__PROBLEM DESCRIPTION__: I would like every entry below written out exactly.

(Saved data entries)

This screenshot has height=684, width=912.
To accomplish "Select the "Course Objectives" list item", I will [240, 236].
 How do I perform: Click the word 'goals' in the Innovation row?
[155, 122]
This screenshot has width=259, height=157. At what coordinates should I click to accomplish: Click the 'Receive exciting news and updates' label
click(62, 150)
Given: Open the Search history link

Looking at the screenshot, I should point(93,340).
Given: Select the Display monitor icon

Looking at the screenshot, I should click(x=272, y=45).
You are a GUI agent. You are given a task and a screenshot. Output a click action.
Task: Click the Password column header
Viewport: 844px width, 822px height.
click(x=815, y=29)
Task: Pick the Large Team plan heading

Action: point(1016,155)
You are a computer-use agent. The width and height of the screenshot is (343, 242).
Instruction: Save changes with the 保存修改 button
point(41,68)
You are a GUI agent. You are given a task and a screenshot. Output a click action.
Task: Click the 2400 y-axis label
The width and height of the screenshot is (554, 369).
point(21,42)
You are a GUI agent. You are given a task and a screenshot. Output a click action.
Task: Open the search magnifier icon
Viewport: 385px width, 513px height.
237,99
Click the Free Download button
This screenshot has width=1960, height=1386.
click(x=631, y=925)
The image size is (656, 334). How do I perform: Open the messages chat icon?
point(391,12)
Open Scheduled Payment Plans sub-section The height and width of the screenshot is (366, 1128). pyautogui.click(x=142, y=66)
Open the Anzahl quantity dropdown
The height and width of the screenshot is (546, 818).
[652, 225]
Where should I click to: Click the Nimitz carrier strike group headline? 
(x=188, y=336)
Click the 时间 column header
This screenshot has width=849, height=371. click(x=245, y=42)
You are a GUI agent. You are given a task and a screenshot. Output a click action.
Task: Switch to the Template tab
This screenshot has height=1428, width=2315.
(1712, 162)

__TASK ANSWER__:
This screenshot has height=684, width=912.
To accomplish "Select the "Course Objectives" list item", I will [240, 236].
 How do I perform: Click the word 'goals' in the Innovation row?
[155, 122]
This screenshot has width=259, height=157. At what coordinates should I click to accomplish: Click the 'Receive exciting news and updates' label
click(62, 150)
Given: Open the Search history link

Looking at the screenshot, I should point(93,340).
Given: Select the Display monitor icon

Looking at the screenshot, I should click(x=272, y=45).
You are a GUI agent. You are given a task and a screenshot. Output a click action.
Task: Click the Password column header
Viewport: 844px width, 822px height.
click(x=815, y=29)
Task: Pick the Large Team plan heading

Action: point(1016,155)
You are a computer-use agent. The width and height of the screenshot is (343, 242).
Instruction: Save changes with the 保存修改 button
point(41,68)
You are a GUI agent. You are given a task and a screenshot. Output a click action.
Task: Click the 2400 y-axis label
The width and height of the screenshot is (554, 369).
point(21,42)
You are a GUI agent. You are given a task and a screenshot. Output a click action.
Task: Open the search magnifier icon
Viewport: 385px width, 513px height.
237,99
Click the Free Download button
This screenshot has width=1960, height=1386.
click(x=631, y=925)
The image size is (656, 334). How do I perform: Open the messages chat icon?
point(391,12)
Open Scheduled Payment Plans sub-section The height and width of the screenshot is (366, 1128). pyautogui.click(x=142, y=66)
Open the Anzahl quantity dropdown
The height and width of the screenshot is (546, 818).
[652, 225]
Where should I click to: Click the Nimitz carrier strike group headline? 
(x=188, y=336)
Click the 时间 column header
This screenshot has width=849, height=371. click(x=245, y=42)
You are a GUI agent. You are given a task and a screenshot. Output a click action.
Task: Switch to the Template tab
This screenshot has height=1428, width=2315.
(1712, 162)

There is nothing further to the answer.